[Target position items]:
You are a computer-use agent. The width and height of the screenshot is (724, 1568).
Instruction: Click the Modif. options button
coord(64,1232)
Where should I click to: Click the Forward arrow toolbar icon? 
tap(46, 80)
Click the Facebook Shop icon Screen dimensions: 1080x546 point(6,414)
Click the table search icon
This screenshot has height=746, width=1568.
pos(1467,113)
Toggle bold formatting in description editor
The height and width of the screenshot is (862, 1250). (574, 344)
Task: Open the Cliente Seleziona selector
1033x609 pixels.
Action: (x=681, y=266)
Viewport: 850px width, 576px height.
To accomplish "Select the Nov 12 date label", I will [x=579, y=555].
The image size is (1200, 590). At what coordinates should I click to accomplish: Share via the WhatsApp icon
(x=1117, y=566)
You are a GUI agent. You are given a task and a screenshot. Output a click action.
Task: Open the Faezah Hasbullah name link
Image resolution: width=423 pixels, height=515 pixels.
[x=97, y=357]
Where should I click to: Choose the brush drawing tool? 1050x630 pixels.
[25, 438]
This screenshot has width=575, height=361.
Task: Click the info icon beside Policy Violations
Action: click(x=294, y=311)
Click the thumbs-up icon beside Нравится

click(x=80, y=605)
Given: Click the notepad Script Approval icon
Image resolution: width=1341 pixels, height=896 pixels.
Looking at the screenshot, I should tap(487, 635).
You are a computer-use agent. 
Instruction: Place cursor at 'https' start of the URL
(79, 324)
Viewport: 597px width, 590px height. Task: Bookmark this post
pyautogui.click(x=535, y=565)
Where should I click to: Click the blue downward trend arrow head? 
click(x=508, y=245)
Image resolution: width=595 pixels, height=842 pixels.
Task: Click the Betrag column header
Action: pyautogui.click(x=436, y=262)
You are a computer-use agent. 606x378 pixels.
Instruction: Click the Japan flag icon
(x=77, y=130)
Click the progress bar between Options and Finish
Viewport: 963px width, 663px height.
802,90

[Exercise goal]: Please copy out the items from the start through the line containing "[x=97, y=357]", including that line.

[Solution for this problem]:
You are a computer-use agent. The width and height of the screenshot is (724, 1568).
Instruction: Click the Modif. options button
coord(64,1232)
Where should I click to: Click the Forward arrow toolbar icon? 
tap(46, 80)
Click the Facebook Shop icon Screen dimensions: 1080x546 point(6,414)
Click the table search icon
This screenshot has height=746, width=1568.
pos(1467,113)
Toggle bold formatting in description editor
The height and width of the screenshot is (862, 1250). (574, 344)
Task: Open the Cliente Seleziona selector
1033x609 pixels.
Action: (x=681, y=266)
Viewport: 850px width, 576px height.
To accomplish "Select the Nov 12 date label", I will [x=579, y=555].
The image size is (1200, 590). At what coordinates should I click to accomplish: Share via the WhatsApp icon
(x=1117, y=566)
You are a GUI agent. You are given a task and a screenshot. Output a click action.
Task: Open the Faezah Hasbullah name link
Image resolution: width=423 pixels, height=515 pixels.
[x=97, y=357]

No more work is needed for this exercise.